Located due west of Boerne, the park is about a three-hour drive, but don’t just go for the leaves; the park has everything for a weekend (or a week) away. In fact, the park service recommends a visit during the week in the Fall to avoid the crowds on the weekends.
Park Manager Lisa Fitzsimmons recommends reserving a space online ahead of time, to ensure admission.
On peak weekends in the fall, they reach capacity quickly and Rangers can not overcrowd the park.
Come for the colors, but if the leaves don’t quite cooperate, the park is so beautiful, you will enjoy the drive and all the cool things to see!Lisa Fitzsimmons
Lisa says the summer season has been dry and they expect a pretty good show; “We love having so many visitors during this time of year. And even if the colors are not as you expected, it’s a beautiful area—everything in the park is pretty and there are many things to do and see.”
Including… ten miles of hiking trails, from beginning to advanced; picnicking, camping, backpacking, sightseeing, photography, birdwatching, and fishing.
The night sky is very dark due to their location and little to no light pollution. The scale ranges from Class 1, the darkest skies available on Earth, through Class 9, inner-city skies. Lost Maple’s Bortle Scale rating is 3.
If you want to visit during off-peak weekends, they have Star Parties five times a year, and the schedule is available on their website.
They also schedule full-moon hikes to enjoy nature by the glow of the moon… and flashlights when appropriate.
If you are want a little less roughing-it, try the Lost Maples Café in nearby Utopia and the Apple Store at Love Creek Orchards in Medina.

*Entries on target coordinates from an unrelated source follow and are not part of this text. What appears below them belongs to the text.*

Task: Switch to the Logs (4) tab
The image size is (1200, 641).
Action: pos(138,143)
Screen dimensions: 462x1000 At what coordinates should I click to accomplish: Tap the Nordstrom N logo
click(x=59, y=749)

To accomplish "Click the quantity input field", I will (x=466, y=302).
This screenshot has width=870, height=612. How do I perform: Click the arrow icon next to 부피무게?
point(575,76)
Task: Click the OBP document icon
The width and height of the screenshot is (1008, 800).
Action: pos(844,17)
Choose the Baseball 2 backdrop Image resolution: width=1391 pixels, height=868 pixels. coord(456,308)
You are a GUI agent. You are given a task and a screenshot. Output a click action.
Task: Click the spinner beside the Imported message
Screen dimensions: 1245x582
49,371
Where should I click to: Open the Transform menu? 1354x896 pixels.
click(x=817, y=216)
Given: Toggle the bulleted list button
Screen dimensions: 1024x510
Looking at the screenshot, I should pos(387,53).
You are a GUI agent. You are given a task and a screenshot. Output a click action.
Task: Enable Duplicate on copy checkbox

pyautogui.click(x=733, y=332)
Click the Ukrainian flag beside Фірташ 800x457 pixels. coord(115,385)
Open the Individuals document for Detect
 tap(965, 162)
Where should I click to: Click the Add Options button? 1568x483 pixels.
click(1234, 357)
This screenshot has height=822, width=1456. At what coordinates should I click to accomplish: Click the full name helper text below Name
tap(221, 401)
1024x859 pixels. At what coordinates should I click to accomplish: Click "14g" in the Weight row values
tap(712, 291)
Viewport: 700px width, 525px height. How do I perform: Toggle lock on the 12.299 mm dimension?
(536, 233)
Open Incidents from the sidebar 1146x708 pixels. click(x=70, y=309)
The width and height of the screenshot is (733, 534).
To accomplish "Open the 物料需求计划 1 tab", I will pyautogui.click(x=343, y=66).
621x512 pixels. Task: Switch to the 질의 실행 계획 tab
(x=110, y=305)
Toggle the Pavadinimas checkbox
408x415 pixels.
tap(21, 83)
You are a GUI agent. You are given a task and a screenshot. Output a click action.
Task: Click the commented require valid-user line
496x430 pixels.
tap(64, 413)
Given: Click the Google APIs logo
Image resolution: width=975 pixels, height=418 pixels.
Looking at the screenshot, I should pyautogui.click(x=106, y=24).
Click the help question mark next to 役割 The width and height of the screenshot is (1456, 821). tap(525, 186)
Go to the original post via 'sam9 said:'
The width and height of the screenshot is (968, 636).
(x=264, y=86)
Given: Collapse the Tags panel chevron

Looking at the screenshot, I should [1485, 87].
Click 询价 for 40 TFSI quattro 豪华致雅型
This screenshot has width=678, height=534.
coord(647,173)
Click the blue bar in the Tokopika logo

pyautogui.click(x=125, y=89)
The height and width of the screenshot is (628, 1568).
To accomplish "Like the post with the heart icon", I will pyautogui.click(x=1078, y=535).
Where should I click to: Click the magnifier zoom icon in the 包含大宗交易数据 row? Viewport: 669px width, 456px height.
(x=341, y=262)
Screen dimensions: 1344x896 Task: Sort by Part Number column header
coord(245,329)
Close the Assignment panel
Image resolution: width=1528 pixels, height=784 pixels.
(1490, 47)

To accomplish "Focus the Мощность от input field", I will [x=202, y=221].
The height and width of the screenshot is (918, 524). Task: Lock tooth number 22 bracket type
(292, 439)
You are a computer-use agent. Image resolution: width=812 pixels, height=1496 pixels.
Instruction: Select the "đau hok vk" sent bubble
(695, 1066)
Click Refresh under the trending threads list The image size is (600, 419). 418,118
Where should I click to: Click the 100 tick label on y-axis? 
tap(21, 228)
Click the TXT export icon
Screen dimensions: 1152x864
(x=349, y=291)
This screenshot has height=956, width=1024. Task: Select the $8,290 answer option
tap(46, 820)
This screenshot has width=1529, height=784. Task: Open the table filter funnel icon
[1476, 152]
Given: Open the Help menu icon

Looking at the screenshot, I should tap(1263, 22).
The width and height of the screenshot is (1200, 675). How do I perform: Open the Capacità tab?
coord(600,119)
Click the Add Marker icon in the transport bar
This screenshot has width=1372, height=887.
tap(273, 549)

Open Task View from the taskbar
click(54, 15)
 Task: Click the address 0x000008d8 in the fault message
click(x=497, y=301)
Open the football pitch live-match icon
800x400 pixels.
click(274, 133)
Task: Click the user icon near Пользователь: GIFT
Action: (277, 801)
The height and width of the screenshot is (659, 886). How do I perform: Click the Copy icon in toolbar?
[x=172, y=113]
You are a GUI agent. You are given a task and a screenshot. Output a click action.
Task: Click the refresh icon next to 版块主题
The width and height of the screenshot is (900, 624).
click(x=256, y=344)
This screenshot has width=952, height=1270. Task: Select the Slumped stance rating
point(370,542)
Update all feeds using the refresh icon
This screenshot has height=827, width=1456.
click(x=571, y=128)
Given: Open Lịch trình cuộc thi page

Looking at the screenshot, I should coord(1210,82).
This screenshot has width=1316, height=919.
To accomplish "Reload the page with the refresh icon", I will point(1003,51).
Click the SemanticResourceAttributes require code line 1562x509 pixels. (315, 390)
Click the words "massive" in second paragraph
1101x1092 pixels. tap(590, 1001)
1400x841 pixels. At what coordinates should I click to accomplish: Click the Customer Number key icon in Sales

Medina also has a weekend pumpkin patch in October and November.
Restrooms and picnic tables are wheelchair accessible, and if the park is at capacity for some reason, visitors may still drive about one mile into the park to view and photograph the foliage from a vehicle.
Contact or reserve your space at (830) 966-3413. Lisa says everyone in the park is well-versed on events and amenities so anyone who answers the phone can help you plan a visit.
Maples in Texas?
At the end of the most recent Ice Age —about 11,700 years ago—the last ice across Texas melted. Maple tree samaras (helicopter seeds) came down with the glaciers and the canyon in which Lost Maples is located was a great little spot to take hold. It has plenty of moisture and a perfect environment to flourish.
Evidence shows prehistoric peoples used the area at various times too.
The Spanish began exploring and colonizing in and around the canyons in the late 17th century. Beginning in the mid-1800s, the land was used for ranching.
Records show Apache, Lipan Apache and Comanche Indians ranged over the land and challenged settlers well into the 19th century.
The land was purchased from private owners in 1973-94 and additional parcels in 2009 brought the total area to 2,900 square acres.